Reports have shown that polymerase chain reaction- (PCR-) based methods provide a theoretically more sensitive means of detecting and identifying infectious bacteria [2224]. Advantages of this technique include faster availability of results, positive results in the presence of only a few copies of bacterial DNA, and the ability to identify nonviable bacteria, for instance, in those patients already on antibiotic treatment. However, some authors have reported high false-positive rates that may occur from contamination either at the time of sample collection or during processing in the laboratory [25, 26]. More recently the use of mass spectrometry in addition to these molecular techniques has been reported to improve yield further [27, 28]. However, due to the limited current knowledge and availability of this technique, conventional cultures remain the most widely used technique in UK practice.

Our data shows an improvement in yield when using blood culture vials compared to tissue cultures in patients with PJIs. This finding is consistent with previous reports in the literature. Font-Vizcarra et al. studied 87 patients with PJI and reported a 90% sensitivity with blood culture vials slightly higher than the 82% sensitivity rate for tissue samples in this group [12]. Similarly Levine and Evans demonstrated in a retrospective review of 24 patients that blood cultures vials had a superior sensitivity (92%) than tissue and swab samples [13]. The 85% sensitivity rate demonstrated in our study further supports the use of this culture modality in PJIs. This ability to improve detection rate has a direct impact on patient care as in these cases antibiotics can be targeted with sensitivities against the known microorganism. This success of blood culture vials is not a novel phenomenon and has been published in other medical settings [15, 16]. Authors have also shown that increasing the number of blood culture vials increases the yield in the diagnosis of bacteraemia [29, 30]. Cockerill III et al. reported 73.2% sensitivity with one set of blood culture vials, 93.9% with two, 96.9% with three, and 99.7% with four [29]. Further studies assessing whether these results can be applied to the field of PJI would be of interest and could improve identification of microorganisms further.
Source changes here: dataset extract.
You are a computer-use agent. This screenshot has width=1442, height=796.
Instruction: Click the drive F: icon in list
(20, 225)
This study has a number of limitations that must be acknowledged. Not all patients undergoing revision surgery had samples taken using all three techniques. Missing data is a common problem in retrospective studies and may introduce bias into the results. Although data for only patients having all three techniques was analysed separately, this only occurred in 16% of patients and these small numbers limit interpretation of these results. The diagnosis of infection was made according to the criteria set out by the workgroup of Musculoskeletal Infection Society [19]; however, at our centre the number of neutrophils present on histological specimens is not routinely reported and the criteria had to be modified accordingly.
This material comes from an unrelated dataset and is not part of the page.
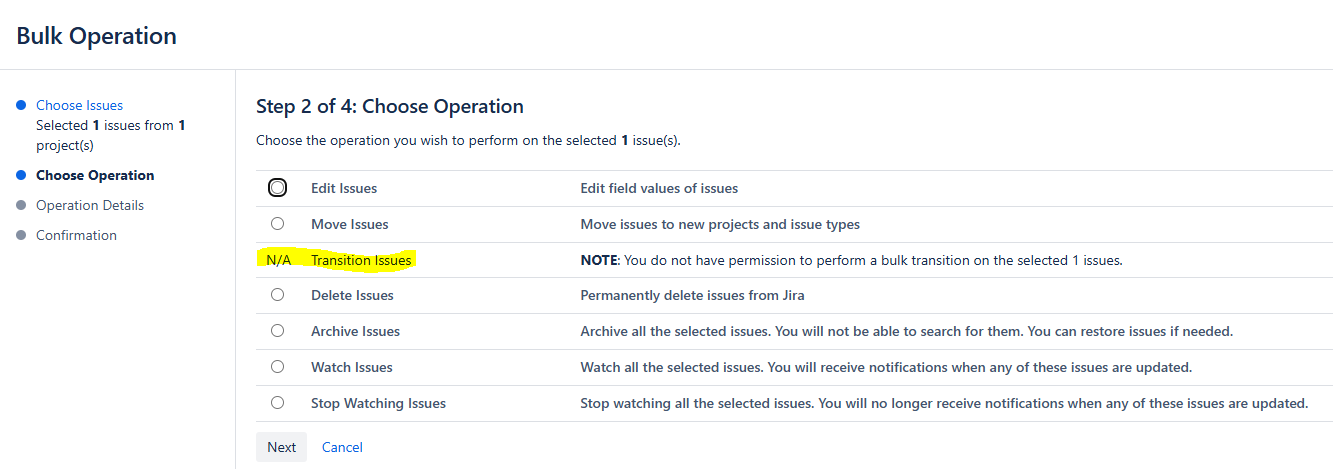
Task: Click the Stop Watching Issues label
Action: [x=378, y=403]
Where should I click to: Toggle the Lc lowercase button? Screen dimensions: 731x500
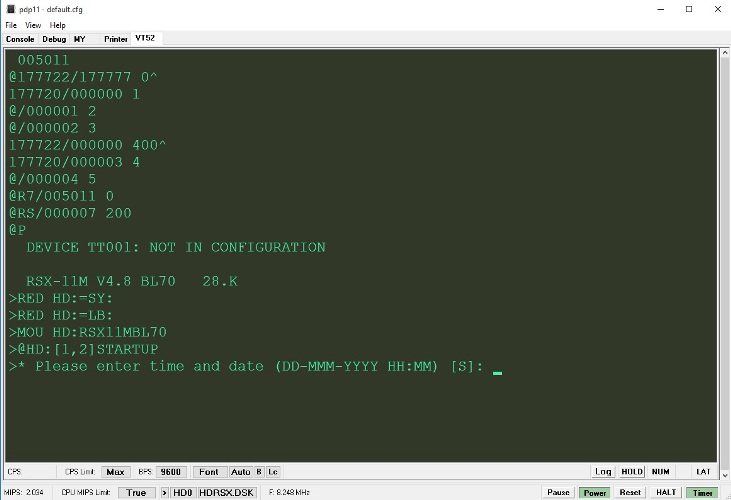click(272, 471)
Despite the usage of the adapted criteria, it remains possible that a proportion of patients in the noninfected control group had a low grade infection. To investigate this possibility all patients were followed up postoperatively. There were 5 patients in the noninfected control group who required further revision surgery for PJI as per Musculoskeletal Infection Society criteria [19]. This represents a 2.7% risk of infection, which is comparable to infection rates in other revision series [31]. None of these 5 patients had positive microbiology from their original surgery, suggesting that these were likely to be de novo infections.

5. Conclusion

The use of blood culture vials was associated with increased sensitivity in identifying microorganisms when compared to fluid in sterile containers or tissue samples. The results of this study suggest that sending fluid in blood culture bottles for microbiological analysis increases the likelihood of correctly identifying the causative organism and we therefore advocate this as standard practice in the investigation of PJI.

Conflict of Interests

The authors confirm that they have no conflict of interests to disclose.